Publisher's Weekly Review
"Brown's 21 paintings provide a cohesive narrative line and have a stunning power of their own, but the confrontational tone of the text may usurp readers' attention," said PW of this volume, which traces the African-American journey from the Middle Passage to post-Civil War emancipation. Ages 8-up. (Dec.) (c) Copyright PWxyz, LLC. All rights reserved
Horn Book Review
The plight of Africans from capture to auction to freedom is told in expressive paintings and a powerful, thought-provoking text. An introduction explains how Lester wrote the text as a personal response to Brown's paintings and that he found himself addressing the reader, begging, pleading, imploring you not to be passive, but to invest soul and imagine yourself in the images. A list of paintings is appended. From HORN BOOK Fall 1998, (c) Copyright 2010. The Horn Book, Inc., a wholly owned subsidiary of Media Source, Inc. No redistribution permitted.

** DATA BLOCK **
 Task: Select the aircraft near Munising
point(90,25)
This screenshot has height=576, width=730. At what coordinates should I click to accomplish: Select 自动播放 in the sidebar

** PROBLEM TO SOLVE **
In the book reviews, how many of Brown's paintings appear in the volume?

** RESPONSE TO THIS EXERCISE **
21 paintings.